(Beginning of INPUT)

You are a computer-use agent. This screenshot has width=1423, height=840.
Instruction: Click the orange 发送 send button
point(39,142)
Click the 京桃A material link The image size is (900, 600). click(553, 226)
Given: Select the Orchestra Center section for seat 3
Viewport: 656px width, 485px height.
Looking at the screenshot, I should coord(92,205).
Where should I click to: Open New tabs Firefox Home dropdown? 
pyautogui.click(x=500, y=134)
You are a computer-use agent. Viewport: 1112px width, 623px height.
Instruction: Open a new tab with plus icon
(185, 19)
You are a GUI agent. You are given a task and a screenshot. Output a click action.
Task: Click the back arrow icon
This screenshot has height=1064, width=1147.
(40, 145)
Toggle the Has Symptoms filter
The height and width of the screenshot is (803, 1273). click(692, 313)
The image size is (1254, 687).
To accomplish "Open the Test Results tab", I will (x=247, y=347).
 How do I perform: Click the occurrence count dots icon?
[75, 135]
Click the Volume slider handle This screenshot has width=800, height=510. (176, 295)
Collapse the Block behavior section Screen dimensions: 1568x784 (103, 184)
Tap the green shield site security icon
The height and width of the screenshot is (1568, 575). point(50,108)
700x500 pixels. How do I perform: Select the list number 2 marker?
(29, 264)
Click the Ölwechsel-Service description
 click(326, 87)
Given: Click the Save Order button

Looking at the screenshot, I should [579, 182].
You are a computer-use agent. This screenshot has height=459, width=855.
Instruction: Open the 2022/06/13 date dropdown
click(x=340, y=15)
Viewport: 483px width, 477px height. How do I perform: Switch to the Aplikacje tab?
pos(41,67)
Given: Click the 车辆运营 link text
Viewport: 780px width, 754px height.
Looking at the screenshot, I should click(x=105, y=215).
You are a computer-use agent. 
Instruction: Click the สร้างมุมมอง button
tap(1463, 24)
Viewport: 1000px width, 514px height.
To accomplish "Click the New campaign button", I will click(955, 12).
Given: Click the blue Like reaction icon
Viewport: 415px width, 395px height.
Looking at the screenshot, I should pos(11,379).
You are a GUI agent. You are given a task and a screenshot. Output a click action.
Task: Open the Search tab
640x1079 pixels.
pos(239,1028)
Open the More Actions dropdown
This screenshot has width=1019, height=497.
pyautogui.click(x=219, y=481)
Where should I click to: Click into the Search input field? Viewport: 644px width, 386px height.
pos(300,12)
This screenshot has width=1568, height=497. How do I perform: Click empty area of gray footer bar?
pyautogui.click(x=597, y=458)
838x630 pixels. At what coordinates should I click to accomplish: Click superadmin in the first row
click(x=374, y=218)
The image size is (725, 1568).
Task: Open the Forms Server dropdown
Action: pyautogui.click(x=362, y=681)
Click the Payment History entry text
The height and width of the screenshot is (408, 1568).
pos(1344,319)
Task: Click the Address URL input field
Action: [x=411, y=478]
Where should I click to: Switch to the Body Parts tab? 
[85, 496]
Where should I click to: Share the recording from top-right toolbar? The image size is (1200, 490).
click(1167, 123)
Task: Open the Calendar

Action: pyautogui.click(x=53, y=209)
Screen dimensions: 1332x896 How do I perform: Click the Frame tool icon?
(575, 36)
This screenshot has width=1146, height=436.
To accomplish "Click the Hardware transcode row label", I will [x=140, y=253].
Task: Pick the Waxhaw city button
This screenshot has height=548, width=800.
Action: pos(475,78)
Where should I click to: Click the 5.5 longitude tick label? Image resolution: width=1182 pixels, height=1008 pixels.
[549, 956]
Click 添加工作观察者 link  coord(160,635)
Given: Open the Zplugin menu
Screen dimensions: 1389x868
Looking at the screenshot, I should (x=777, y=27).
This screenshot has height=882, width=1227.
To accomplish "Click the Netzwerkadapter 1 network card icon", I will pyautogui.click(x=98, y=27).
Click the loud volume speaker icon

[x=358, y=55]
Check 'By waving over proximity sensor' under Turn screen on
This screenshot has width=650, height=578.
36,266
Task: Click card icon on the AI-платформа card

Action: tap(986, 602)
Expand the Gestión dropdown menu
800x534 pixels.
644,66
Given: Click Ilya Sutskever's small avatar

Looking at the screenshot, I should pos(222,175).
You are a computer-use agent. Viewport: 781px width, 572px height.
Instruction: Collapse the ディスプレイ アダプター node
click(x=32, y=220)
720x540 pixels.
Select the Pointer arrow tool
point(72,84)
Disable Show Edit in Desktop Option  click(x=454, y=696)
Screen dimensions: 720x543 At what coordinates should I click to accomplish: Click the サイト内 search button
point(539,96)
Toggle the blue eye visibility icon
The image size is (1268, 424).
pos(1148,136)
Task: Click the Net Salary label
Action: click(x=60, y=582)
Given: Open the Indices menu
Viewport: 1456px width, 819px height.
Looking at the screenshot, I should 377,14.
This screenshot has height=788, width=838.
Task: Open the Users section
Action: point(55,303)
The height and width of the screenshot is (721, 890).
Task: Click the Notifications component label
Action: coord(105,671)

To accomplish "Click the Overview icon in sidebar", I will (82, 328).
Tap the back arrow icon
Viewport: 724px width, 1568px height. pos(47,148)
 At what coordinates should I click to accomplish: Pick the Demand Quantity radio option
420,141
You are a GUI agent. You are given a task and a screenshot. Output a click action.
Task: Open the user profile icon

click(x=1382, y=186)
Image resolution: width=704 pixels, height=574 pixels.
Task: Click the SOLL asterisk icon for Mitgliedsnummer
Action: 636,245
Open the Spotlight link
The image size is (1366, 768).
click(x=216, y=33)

(End of INPUT)

Copy out the full set of entries without altering anything.

You are a computer-use agent. This screenshot has width=1423, height=840.
Instruction: Click the orange 发送 send button
point(39,142)
Click the 京桃A material link The image size is (900, 600). click(553, 226)
Given: Select the Orchestra Center section for seat 3
Viewport: 656px width, 485px height.
Looking at the screenshot, I should coord(92,205).
Where should I click to: Open New tabs Firefox Home dropdown? 
pyautogui.click(x=500, y=134)
You are a computer-use agent. Viewport: 1112px width, 623px height.
Instruction: Open a new tab with plus icon
(185, 19)
You are a GUI agent. You are given a task and a screenshot. Output a click action.
Task: Click the back arrow icon
This screenshot has height=1064, width=1147.
(40, 145)
Toggle the Has Symptoms filter
The height and width of the screenshot is (803, 1273). click(692, 313)
The image size is (1254, 687).
To accomplish "Open the Test Results tab", I will (x=247, y=347).
 How do I perform: Click the occurrence count dots icon?
[75, 135]
Click the Volume slider handle This screenshot has width=800, height=510. (176, 295)
Collapse the Block behavior section Screen dimensions: 1568x784 (103, 184)
Tap the green shield site security icon
The height and width of the screenshot is (1568, 575). point(50,108)
700x500 pixels. How do I perform: Select the list number 2 marker?
(29, 264)
Click the Ölwechsel-Service description
 click(326, 87)
Given: Click the Save Order button

Looking at the screenshot, I should [579, 182].
You are a computer-use agent. This screenshot has height=459, width=855.
Instruction: Open the 2022/06/13 date dropdown
click(x=340, y=15)
Viewport: 483px width, 477px height. How do I perform: Switch to the Aplikacje tab?
pos(41,67)
Given: Click the 车辆运营 link text
Viewport: 780px width, 754px height.
Looking at the screenshot, I should click(x=105, y=215).
You are a computer-use agent. 
Instruction: Click the สร้างมุมมอง button
tap(1463, 24)
Viewport: 1000px width, 514px height.
To accomplish "Click the New campaign button", I will click(955, 12).
Given: Click the blue Like reaction icon
Viewport: 415px width, 395px height.
Looking at the screenshot, I should pos(11,379).
You are a GUI agent. You are given a task and a screenshot. Output a click action.
Task: Open the Search tab
640x1079 pixels.
pos(239,1028)
Open the More Actions dropdown
This screenshot has width=1019, height=497.
pyautogui.click(x=219, y=481)
Where should I click to: Click into the Search input field? Viewport: 644px width, 386px height.
pos(300,12)
This screenshot has width=1568, height=497. How do I perform: Click empty area of gray footer bar?
pyautogui.click(x=597, y=458)
838x630 pixels. At what coordinates should I click to accomplish: Click superadmin in the first row
click(x=374, y=218)
The image size is (725, 1568).
Task: Open the Forms Server dropdown
Action: pyautogui.click(x=362, y=681)
Click the Payment History entry text
The height and width of the screenshot is (408, 1568).
pos(1344,319)
Task: Click the Address URL input field
Action: [x=411, y=478]
Where should I click to: Switch to the Body Parts tab? 
[85, 496]
Where should I click to: Share the recording from top-right toolbar? The image size is (1200, 490).
click(1167, 123)
Task: Open the Calendar

Action: pyautogui.click(x=53, y=209)
Screen dimensions: 1332x896 How do I perform: Click the Frame tool icon?
(575, 36)
This screenshot has width=1146, height=436.
To accomplish "Click the Hardware transcode row label", I will [x=140, y=253].
Task: Pick the Waxhaw city button
This screenshot has height=548, width=800.
Action: pos(475,78)
Where should I click to: Click the 5.5 longitude tick label? Image resolution: width=1182 pixels, height=1008 pixels.
[549, 956]
Click 添加工作观察者 link  coord(160,635)
Given: Open the Zplugin menu
Screen dimensions: 1389x868
Looking at the screenshot, I should (x=777, y=27).
This screenshot has height=882, width=1227.
To accomplish "Click the Netzwerkadapter 1 network card icon", I will pyautogui.click(x=98, y=27).
Click the loud volume speaker icon

[x=358, y=55]
Check 'By waving over proximity sensor' under Turn screen on
This screenshot has width=650, height=578.
36,266
Task: Click card icon on the AI-платформа card

Action: tap(986, 602)
Expand the Gestión dropdown menu
800x534 pixels.
644,66
Given: Click Ilya Sutskever's small avatar

Looking at the screenshot, I should pos(222,175).
You are a computer-use agent. Viewport: 781px width, 572px height.
Instruction: Collapse the ディスプレイ アダプター node
click(x=32, y=220)
720x540 pixels.
Select the Pointer arrow tool
point(72,84)
Disable Show Edit in Desktop Option  click(x=454, y=696)
Screen dimensions: 720x543 At what coordinates should I click to accomplish: Click the サイト内 search button
point(539,96)
Toggle the blue eye visibility icon
The image size is (1268, 424).
pos(1148,136)
Task: Click the Net Salary label
Action: click(x=60, y=582)
Given: Open the Indices menu
Viewport: 1456px width, 819px height.
Looking at the screenshot, I should 377,14.
This screenshot has height=788, width=838.
Task: Open the Users section
Action: point(55,303)
The height and width of the screenshot is (721, 890).
Task: Click the Notifications component label
Action: coord(105,671)

To accomplish "Click the Overview icon in sidebar", I will (82, 328).
Tap the back arrow icon
Viewport: 724px width, 1568px height. pos(47,148)
 At what coordinates should I click to accomplish: Pick the Demand Quantity radio option
420,141
You are a GUI agent. You are given a task and a screenshot. Output a click action.
Task: Open the user profile icon

click(x=1382, y=186)
Image resolution: width=704 pixels, height=574 pixels.
Task: Click the SOLL asterisk icon for Mitgliedsnummer
Action: 636,245
Open the Spotlight link
The image size is (1366, 768).
click(x=216, y=33)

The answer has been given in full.